Explore the material:
**a)** In the passage on the NAFTA renegotiation, who has Lighthizer been working closely with to develop terms?
**b)** Repeat the part of the passage on the NAFTA renegotiation starting at "This political dynamic" and ending at "in the process.".
**c)** Pick up the passage on the NAFTA renegotiation after its final sentence and continue it.

Given passage:

------------------------------------

Lighthizer has been working closely with American unions to develop terms that could earn their support. That's a smart approach, because the game-changing deal necessary to improve job and wage numbers can only get through Congress with significant Democratic support.
As Ryan's willingness to deny his president a vote on a priority issue reveals, some congressional Republicans will not abide any trade deal that gives working people a raise or removes their corporate donors' outsourcing incentives.Indeed, they continue to demand that NAFTA talks effectively revive the terms of Trans-Pacific Partnership (TPP), even though the politics of trade are so dramatically altered that the TPP remained dozens of votes short of passage despite a massive effort to enact it in 2016.
This political dynamic means that Democratic members of Congress also have been able achieve some improvements to a new NAFTA Environment Chapter. Perversely, the text submitted for NAFTA renegotiations was better than the final TPP Environment Chapter text. However it was not at all sufficient. Some headway has been achieved, but this is a process still underway and in the face of this administration's relentless attacks on climate and environmental policy, U.S. environmental groups have not engaged in the process.
Also meriting close scrutiny is the resolution of a basket of issues on which progressives and the USTR part company. Indeed progressives have long argued these terms should not be included in trade deals in the first instance.
This includes rules on patents and other monopoly rights that block competition so pharmaceutical firms can raise medicine prices and excessive copyrights and other protections that limit access to information and Internet freedom and threaten our privacy. Also of concern are prospective new limits on food safety, labeling and inspection and rules foreclosing regulation of e-commerce giants. Democrats in Congress have made clear that they cannot support a revised NAFTA that rolls back such critical consumer protections.
So, what happens now? Talks are continuing, regardless of Ryan's fake deadline.

------------------------------------

Stored data entries:
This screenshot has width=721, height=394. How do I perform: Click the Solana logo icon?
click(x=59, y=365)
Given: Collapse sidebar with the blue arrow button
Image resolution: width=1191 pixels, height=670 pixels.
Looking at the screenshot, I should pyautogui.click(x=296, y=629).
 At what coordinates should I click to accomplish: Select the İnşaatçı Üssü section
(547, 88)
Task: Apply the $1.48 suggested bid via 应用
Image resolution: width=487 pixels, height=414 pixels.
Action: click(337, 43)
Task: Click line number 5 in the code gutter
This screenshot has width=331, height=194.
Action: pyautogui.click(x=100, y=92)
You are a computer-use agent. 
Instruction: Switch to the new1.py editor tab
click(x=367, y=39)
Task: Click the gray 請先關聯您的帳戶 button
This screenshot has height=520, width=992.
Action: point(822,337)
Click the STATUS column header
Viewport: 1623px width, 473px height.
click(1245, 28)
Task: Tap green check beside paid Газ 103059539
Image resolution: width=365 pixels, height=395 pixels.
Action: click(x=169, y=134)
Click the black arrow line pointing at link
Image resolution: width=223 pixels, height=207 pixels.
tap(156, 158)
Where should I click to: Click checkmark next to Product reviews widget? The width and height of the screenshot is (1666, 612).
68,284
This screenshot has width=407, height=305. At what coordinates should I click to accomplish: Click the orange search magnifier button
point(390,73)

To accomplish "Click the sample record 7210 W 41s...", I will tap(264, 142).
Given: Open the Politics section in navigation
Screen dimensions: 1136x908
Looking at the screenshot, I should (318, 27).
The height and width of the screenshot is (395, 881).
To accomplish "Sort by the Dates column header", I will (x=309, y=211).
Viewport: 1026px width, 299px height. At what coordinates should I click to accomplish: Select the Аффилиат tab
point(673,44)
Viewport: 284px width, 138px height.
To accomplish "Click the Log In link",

------------------------------------

Results for the exercise:
**a)** American unions.

**b)**
This political dynamic means that Democratic members of Congress also have been able achieve some improvements to a new NAFTA Environment Chapter. Perversely, the text submitted for NAFTA renegotiations was better than the final TPP Environment Chapter text. However it was not at all sufficient. Some headway has been achieved, but this is a process still underway and in the face of this administration's relentless attacks on climate and environmental policy, U.S. environmental groups have not engaged in the process.

**c)**
A game-changing deal that prioritizes working families will be determined by the content, not the calendar.
Indeed, given the midterm elections are projected to increase Democrats' power in Congress, by trying to shut down a vote this year and pushing it into the next Congress, Ryan may have made it easier to pass the sort of deal that would merit progressives' support.
But even assuming such a shift in the composition of Congress and that Trump does not abandon his high profile NAFTA fix or nix pledge or tweet torpedo a deal, if a transformative NAFTA replacement is negotiated a battle royal will be joined.
In a stunning role reversal, powerful elements of the corporate lobby would be trying to kill a new deal that might establish a fairer trade policy. And unions, progressives in Congress and groups like Public Citizen will be fighting to build a majority to replace NAFTA and end NAFTA's ISDS regime, remove its job outsourcing incentives—the biggest IF—add labor and environmental standards that could actually help raise wages and improve conditions for people throughout North America. That could be the only positive thing that could come out of this terrible administration.
If the deal fails, Trump has threatened to pull out of NAFTA. So corporate America could lose either way. It would be far better to fix NAFTA along progressive lines. That may yet occur.